Rien ni personne ne semble redonner au cinéma malien son lustre d’antan, pas même la nomination d’un journaliste à la tête du Centre national cinématographique du Mali. Modibo Souaré, un journaliste culturel ayant blanchi sous le harnais à la télévision nationale arrive au moment où le cinéma malien connait une période de crise sans précédent. A une exception près, les grands réalisateurs ont foutu le camp depuis la fin des grosses productions.
Ces gros budgets ont fait connaitre de grands noms comme Souleymane Cissé, Mamo Cissé, Cheick Oumar Sissoko et bien d’autres. Dans ce contexte, Souaré, l’ancien présentateur d’émissions de variété musicales, aura d’ailleurs fort à faire pour trouver sa voie au sein d’un monde fait de rivalités intestines sur fonds de récession.
En attendant, Modibo Souaré ne donne pas au public l’impression de redorer le blason du cinéma. La crise du 7è art malien, c’est d’abord une crise de marché, des débouchés pour vendre la production nationale pourtant aimée du public de tous les âges. S’il pouvait relancer et moraliser avec une police le marché des DVD et supports affiliés, le problème serait réduit.

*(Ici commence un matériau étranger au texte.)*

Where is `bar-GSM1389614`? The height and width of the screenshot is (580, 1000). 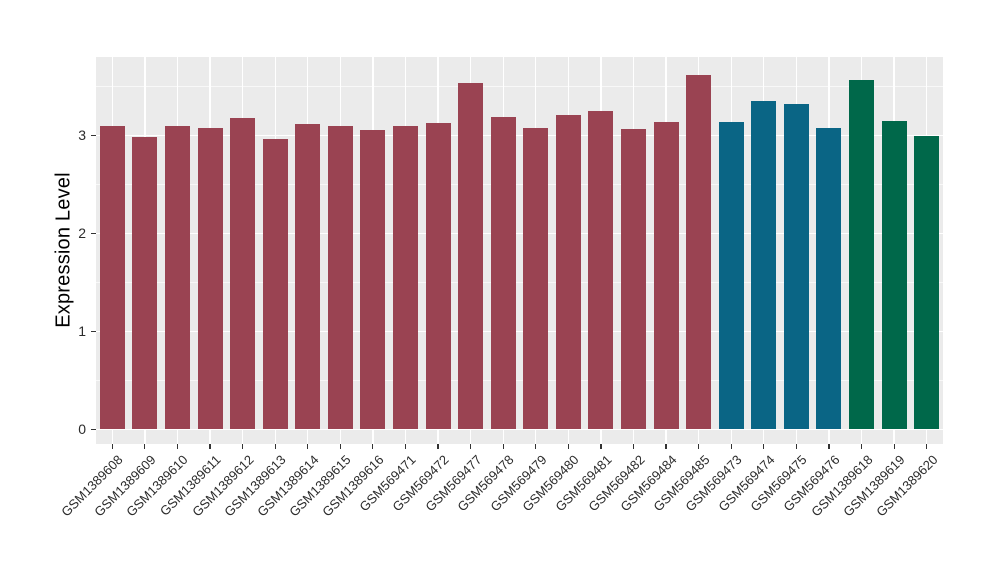 bar-GSM1389614 is located at coordinates (308, 276).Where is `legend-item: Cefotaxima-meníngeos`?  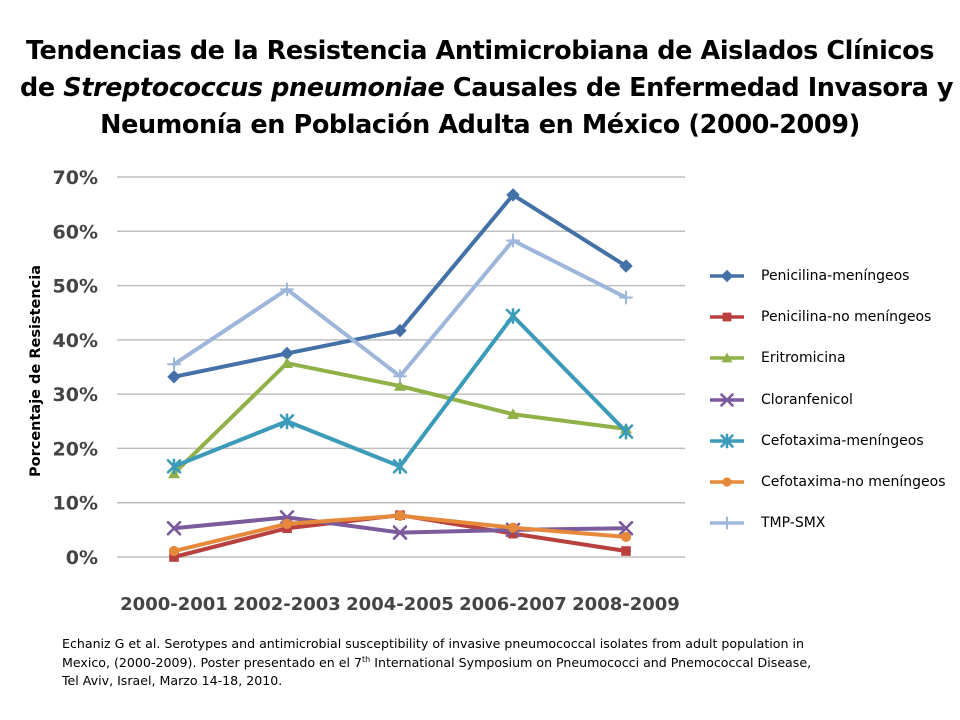
legend-item: Cefotaxima-meníngeos is located at coordinates (834, 440).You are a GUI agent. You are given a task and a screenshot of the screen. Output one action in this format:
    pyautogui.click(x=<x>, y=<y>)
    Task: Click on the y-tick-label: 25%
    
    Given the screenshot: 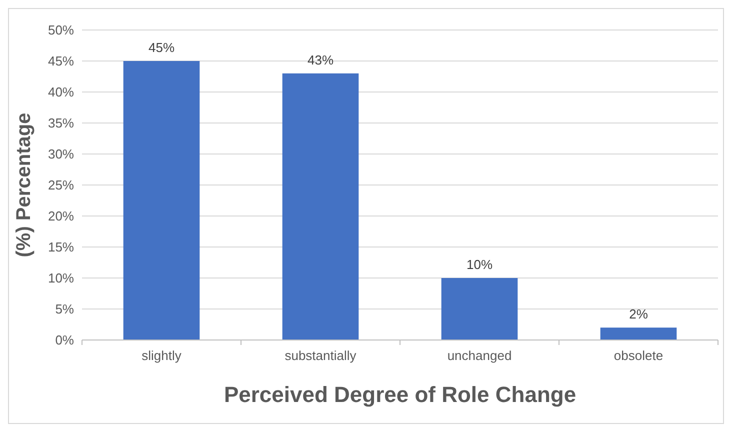 What is the action you would take?
    pyautogui.click(x=61, y=186)
    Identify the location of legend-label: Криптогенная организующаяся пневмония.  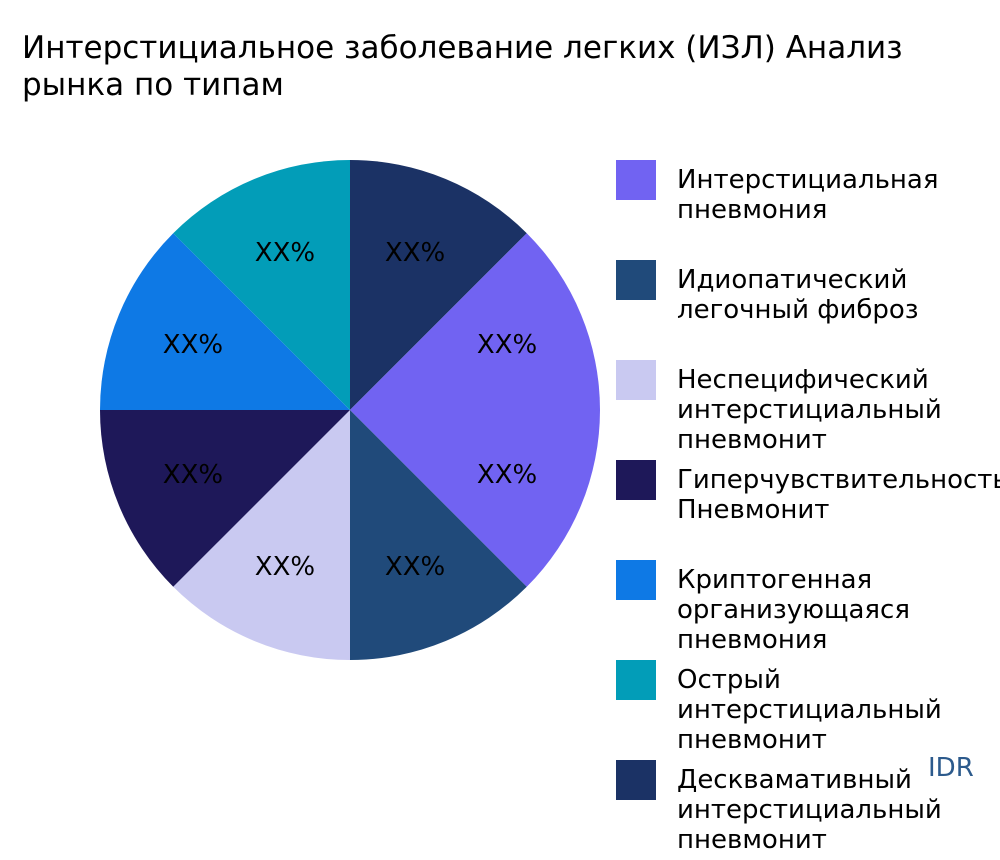
(794, 610).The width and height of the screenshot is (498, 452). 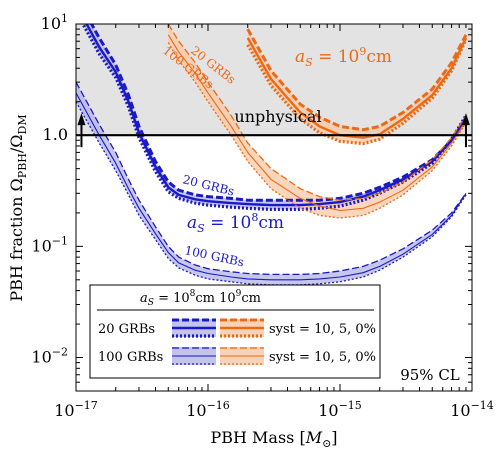 What do you see at coordinates (274, 439) in the screenshot?
I see `x-axis-label: PBH Mass [M⊙]` at bounding box center [274, 439]. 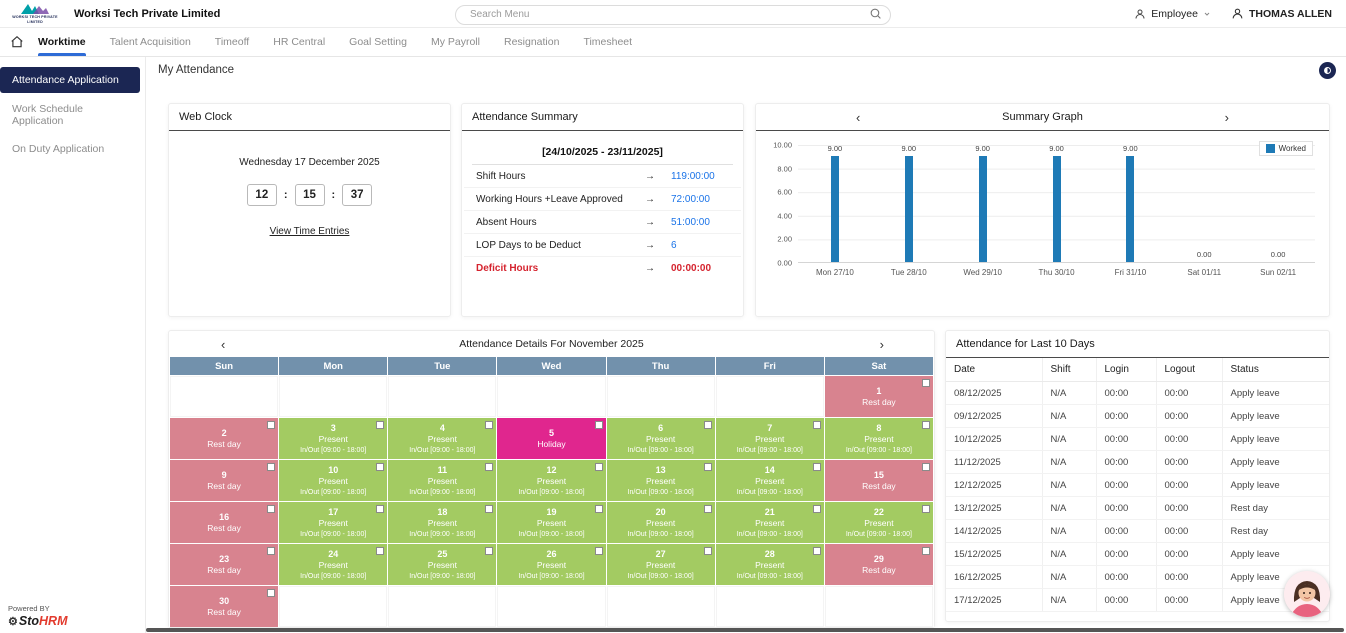 I want to click on day-number: 23, so click(x=224, y=558).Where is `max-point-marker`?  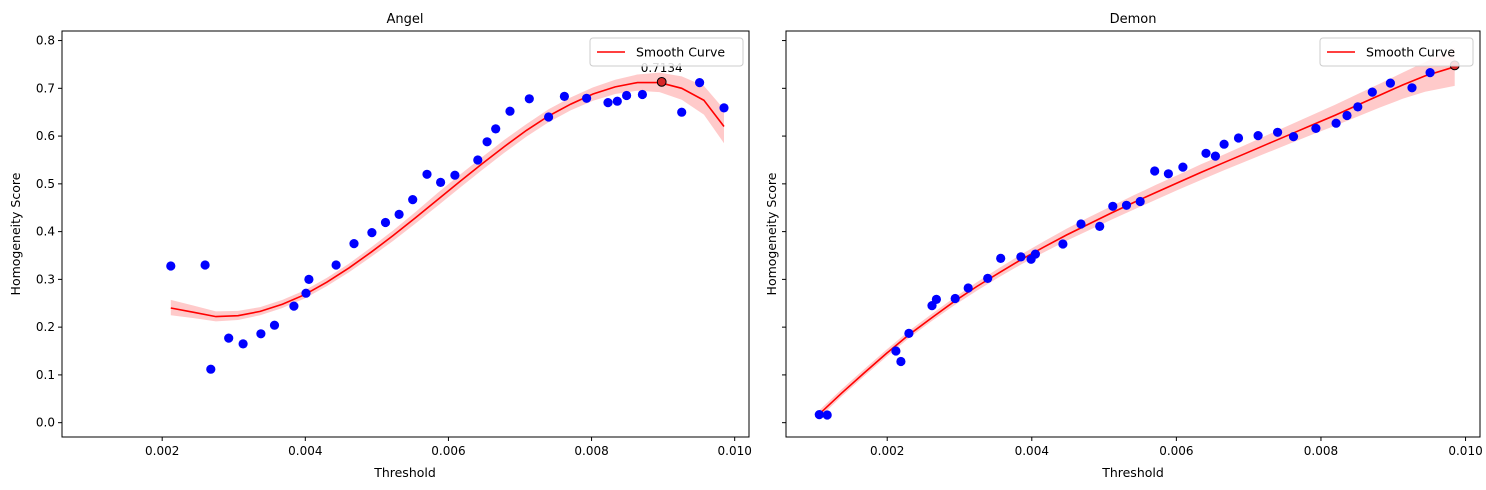 max-point-marker is located at coordinates (662, 82).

Faute de salles et de supports rentables, les cinéastes maliens peinent à sortir la tête du lot dans un marché concurrencé par l’imposante industrie de Nollywood. La fermeture des salles de cinéma à Bamako et dans les grandes villes du pays a été un coup de massue sur la tête des cinéastes maliens qui ont fermé boutique à tour de bras.
Souleymena Cissé se fait parler de lui régulièrement dans les médias, mais ce n’est pas à cause de ses productions. Finis les films à grand budget comme ‘’Fignè’’ dont la qualité technique est impressionnante. Cissé est plus versé dans l’action associative et militante que dans la production de films à l’heure où les petits budgets peuvent aider à réaliser des films intéressants grâce aux progrès du numérique.
L’ancien ministre de la Culture sous ATT, Cheick Oumar Sissoko, une autre figure du cinéma malien, a emboité le pas à Cissé. Depuis plus de cinq ans, il est devenu leader d’une structure de cinéma, une entité panafricaine. Le réalisateur du long métrage Nidiougou Guimba n’est plus passé derrière les caméras après son passage aux affaires, sevrant les cinéphiles des intrigues et fresques historiques qu’il sait mettre en scène.
D’autres cinéastes comme Mamo Cissé ont complètement disparu des radars de l’actualité depuis plus de 20 ans. Ces cinéastes pourraient pourtant apporter quelque chose au renouveau du cinéma malien si la crise n’était pas passée par là. Comment le faire lorsque le ministère de la Culture et le Centre national de cinématographie sont à court d’idées pour créer un marché digne de ce nom afin de tirer le 7è art malien de l’ornière.
Les autorités en charge du cinéma auraient dû créer de nouvelles salles de cinéma avec le concours d’investisseurs nationaux, des salles polyvalentes et mieux équipées comme on en voit au Nigéria. Par ailleurs, le développement du numérique aurait pu inspirer les autorités à encourager des plateformes digitales de production et de vente à l’image de Netflix aux Etats-Unis ou d’Iroko au Nigeria.
L’autre aspect de la crise du cinéma malien, c’est le désarroi des acteurs qui ne peuvent plus vivre de l’industrie cinématographique. L’actrice Maïmouna Hélène Diarra déplorait dans une interview le tarissement des sources de financement occidentales. Aujourd’hui, les rares films bénéficiant des fonds européens sont loin de satisfaire les besoins des acteurs.
Les jeunes réalisateurs, ils se débrouillent comme ils peuvent mais la médiocrité des scénarios et les mauvais castings sautent aux yeux. Néanmoins, il y a de l’espoir avec des jeunes loups comme Toumani Sangaré, le réalisateur du long métrage Nogochi.
Ce film inspiré des traditions de chasseurs à la veille de la pénétration coloniale est une création hautement intelligente. Avec Nogochi, le jeu des décors et les atouts de la postproduction donnent un produit bluffant, un vrai produit hollywoodien. Le cinéma malien aussi fait sa crise, mais avec cette œuvre que le public attend impatiemment, il retrouve ses lettres de noblesse, certainement aussi avec le réveil du ministre de tutelle.